I wondered what systematic support could be found for interpreting enormity by analogy to enormous. After working my way part way through -ous words starting with a-, I found ambiguous and anonymous, already. So I guess there is some support.

Ø said...

Gregory,

Certainly in many cases Xity is the noun for Xous ("Xousness", so to speak). I suppose you could count this as support for the common (and commonly deplored by nitpickers) modern sense of "enormity", but not strong support.

Of course in many other cases ("perilous", "vinous") there is an adjective Xous but no noun Xity. And in other cases ("probity", "sanity", "laxity") the reverse is true.

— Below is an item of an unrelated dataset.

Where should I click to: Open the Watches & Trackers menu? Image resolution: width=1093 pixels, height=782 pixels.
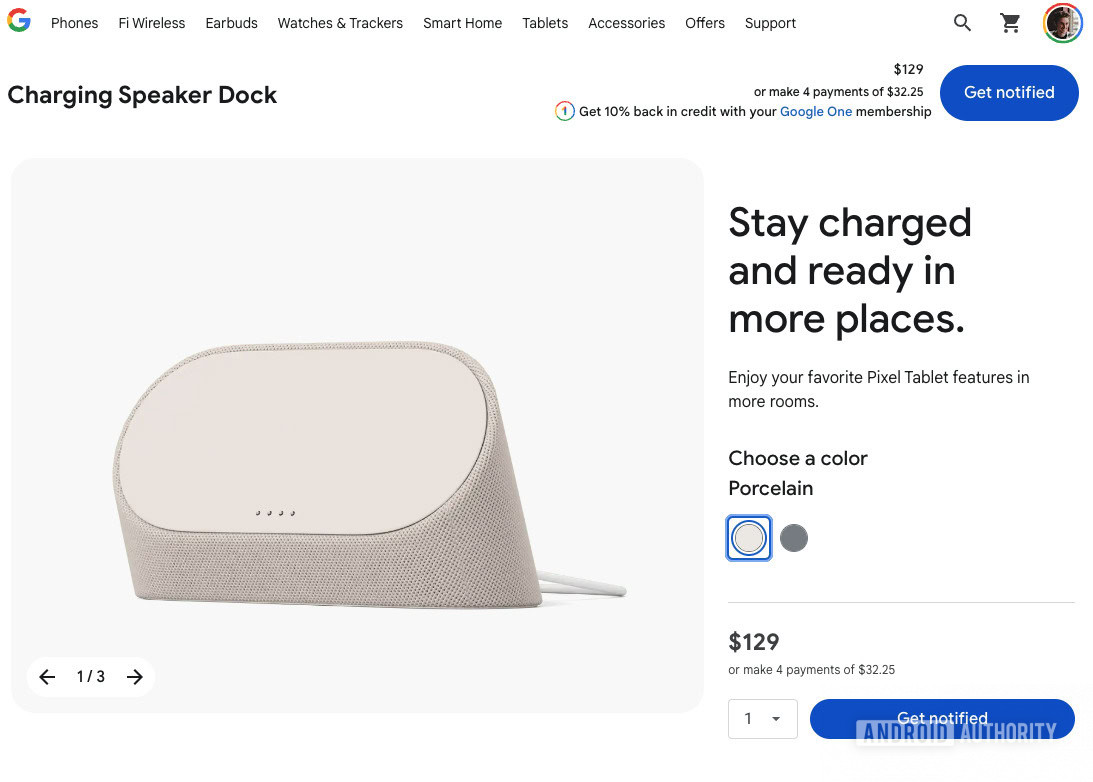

Now I want to think of an example (other than X=enorm) of a pair "Xous" and "Xity" that do not correspond semantically in this way.

Bryan White said...

He probably gets a pass on "enormity", but that "underestimate" is hilarious.

Marc Leavitt said...

Not to denigrate Mr. Fussell's accomplishment, I read "Class" when it was published. I came away with a muzzy feeling that this guy was suffering from heartburn, and the only passage that stayed in my mind all these years later, is one in which he criticized English muffins for being not English, and to paraphrase, referred to them as unappetizing, doughy lumps of bread. Speaking of encomia,md

Marc Leavitt said...

That should read: "encomia..."

Marc Leavitt said...

Sorry. It should read encomiums.

Jan said...

Marc, I'm OK with either plural, myself! And yes, Fussell heaped contempt on "English muffin" because he claimed it was a marketing term, not a description meaning "what the English call a muffin." On no evidence, of course -- he just thought up nefarious motives as he went along.

john_burke100 said...

"Class" is pretty much a continuous harrumph. But "Great War and Modern Memory" seemed to me a remarkable blend of close reading (of the English war poets), historical narrative (of the trench warfare on the Western Front), and depiction of combat--squalid, terrifying, cruel--by a sure-enough combat veteran. Betty Fussell said he was horrible, and I believe her, but that's a good book all the same.